Request: Output the items from their first line through the line containing "The width and height of the screenshot is (1847, 946)." as a Markdown table with the columns Row and Line, where Row numbers each line. Leave out any blank lines.

Stored data entries:

===============

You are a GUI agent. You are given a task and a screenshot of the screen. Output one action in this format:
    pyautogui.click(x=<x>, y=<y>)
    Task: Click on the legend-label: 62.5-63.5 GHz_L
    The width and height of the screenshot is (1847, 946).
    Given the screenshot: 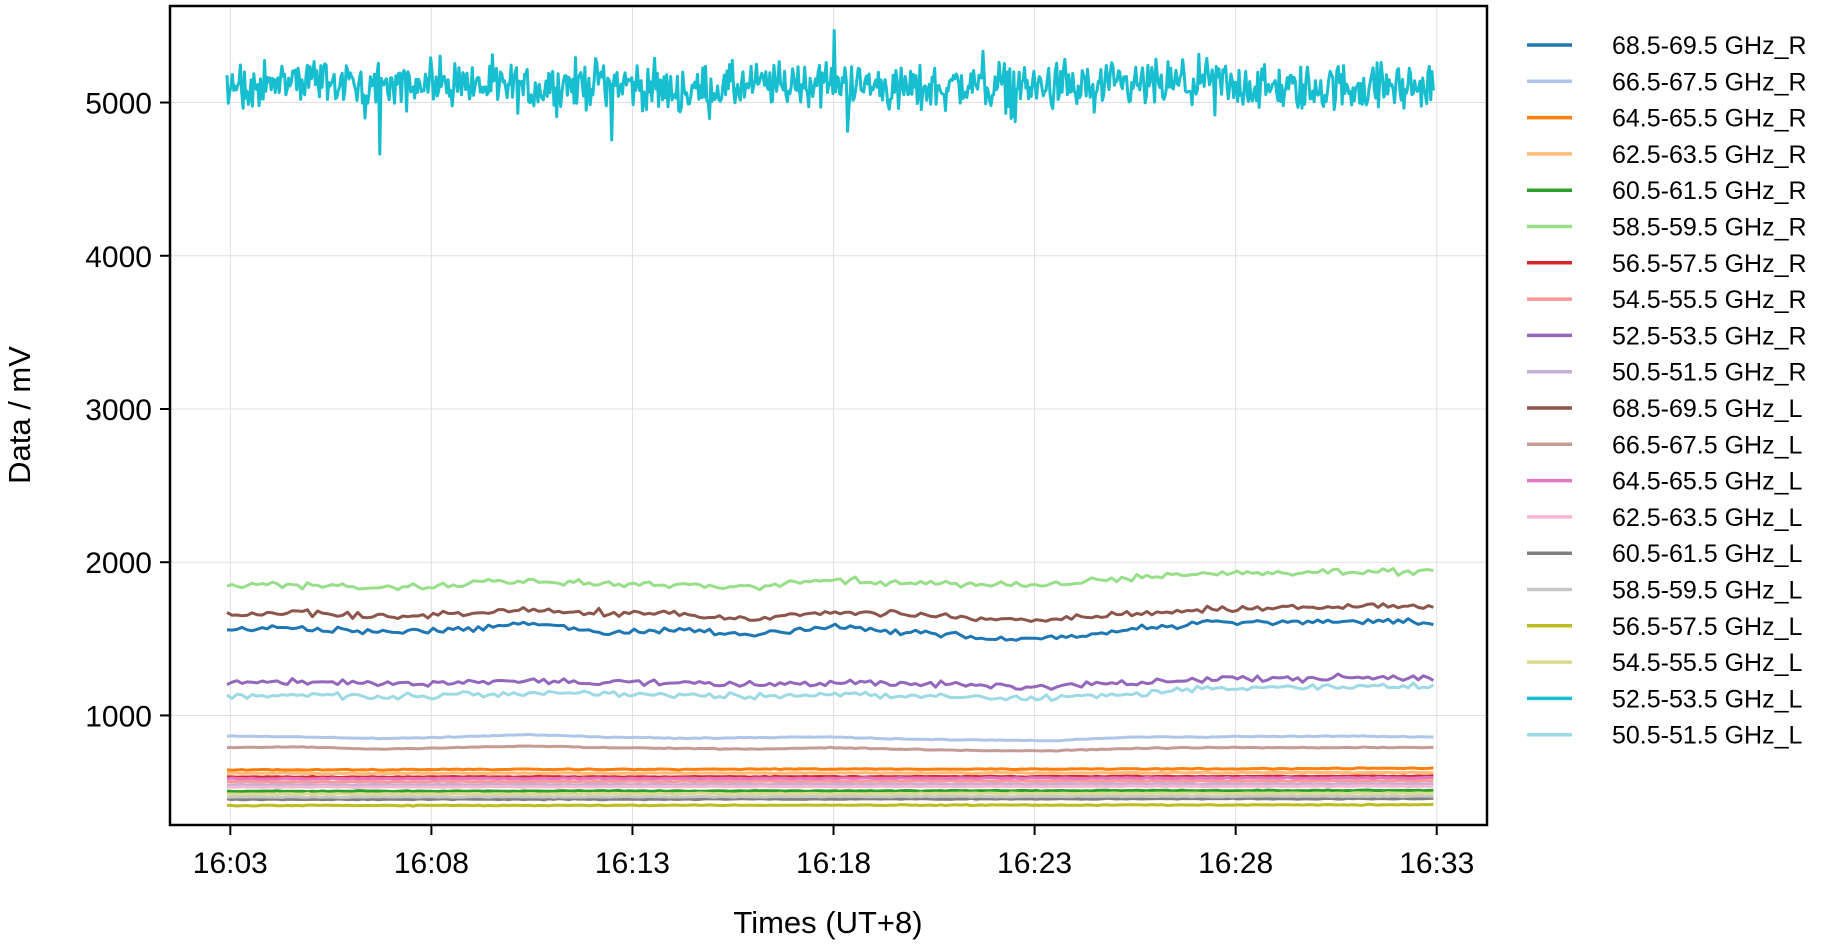 What is the action you would take?
    pyautogui.click(x=1707, y=518)
    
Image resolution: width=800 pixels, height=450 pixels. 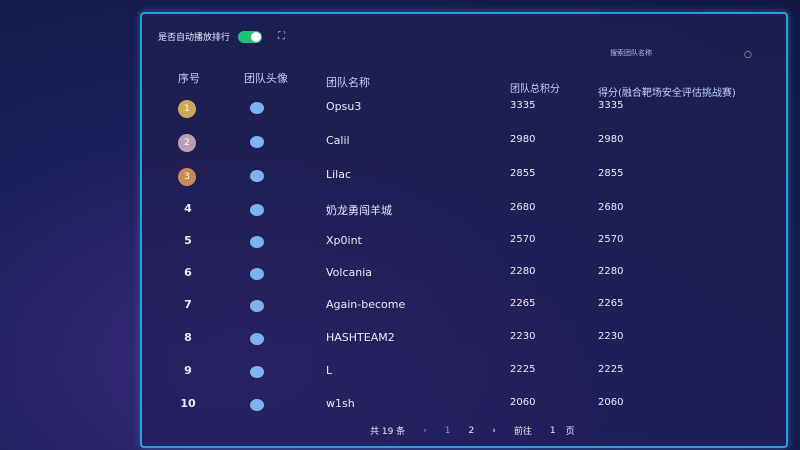 I want to click on page-1-button: 1, so click(x=448, y=430).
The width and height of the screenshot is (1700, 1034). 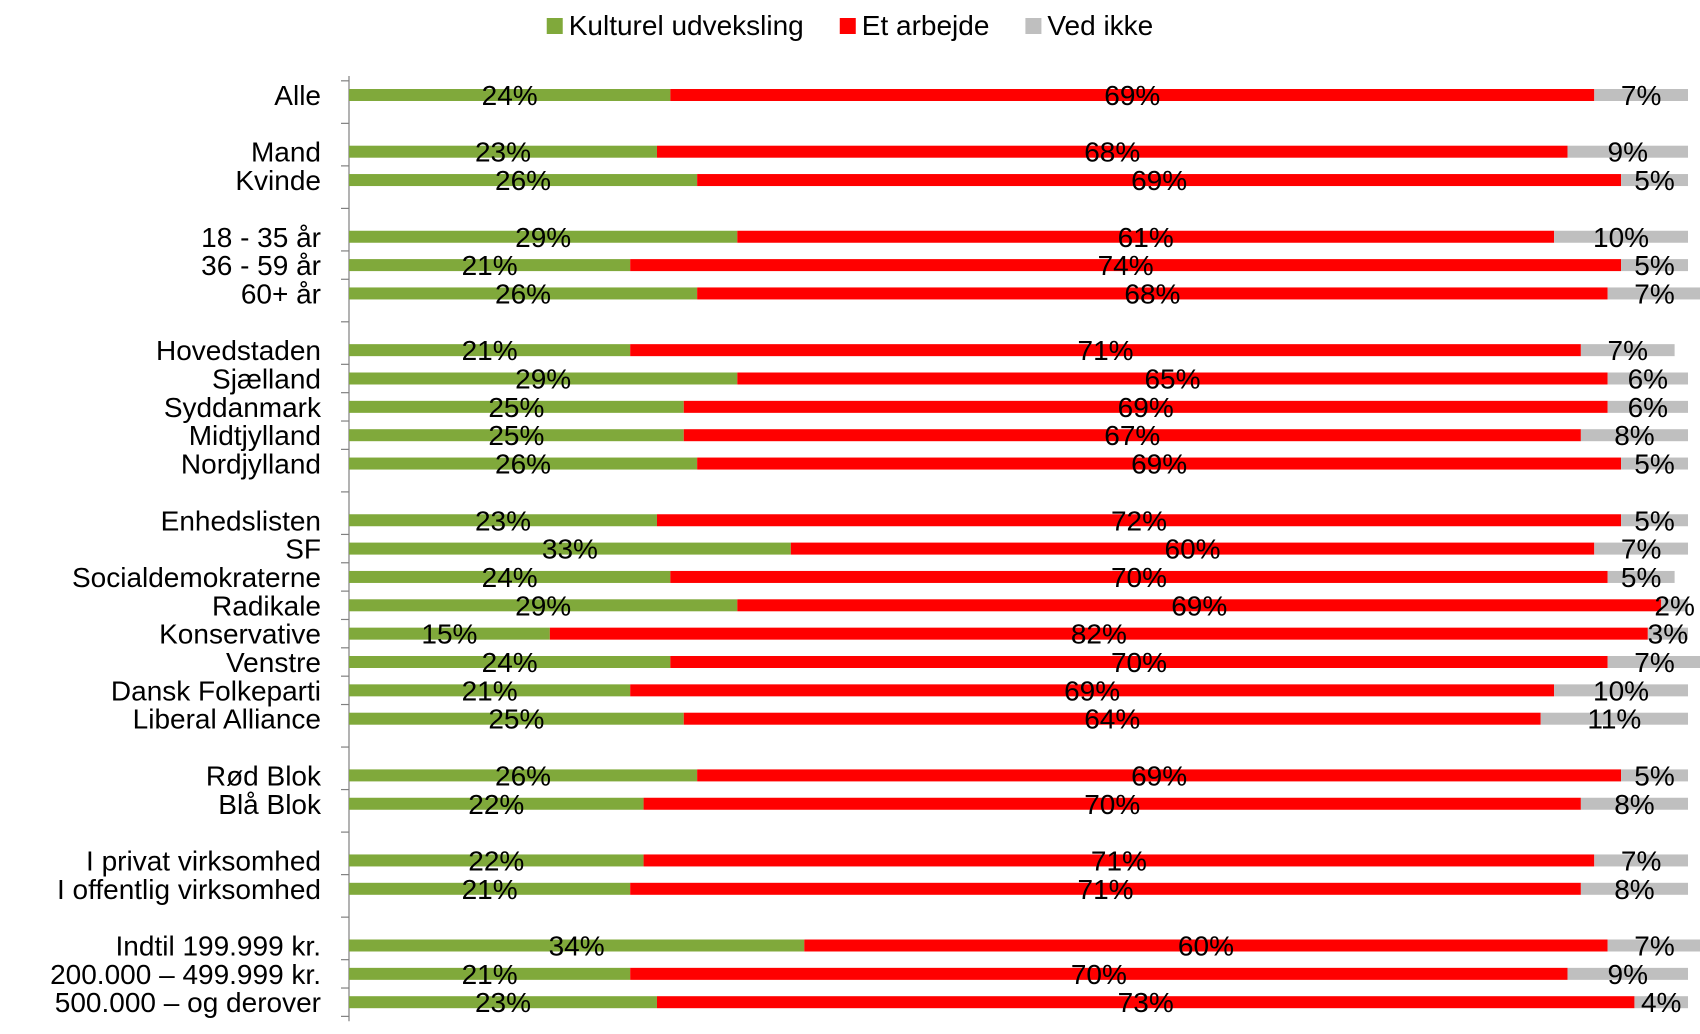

===============

Reply:
| Row | Line |
|---|---|
| 1 | You are a GUI agent. You are given a task and a screenshot of the screen. Output one action in this format: |
| 2 |     pyautogui.click(x=<x>, y=<y>) |
| 3 |     Task: Click on the legend-label: 62.5-63.5 GHz_L |
| 4 |     The width and height of the screenshot is (1847, 946). |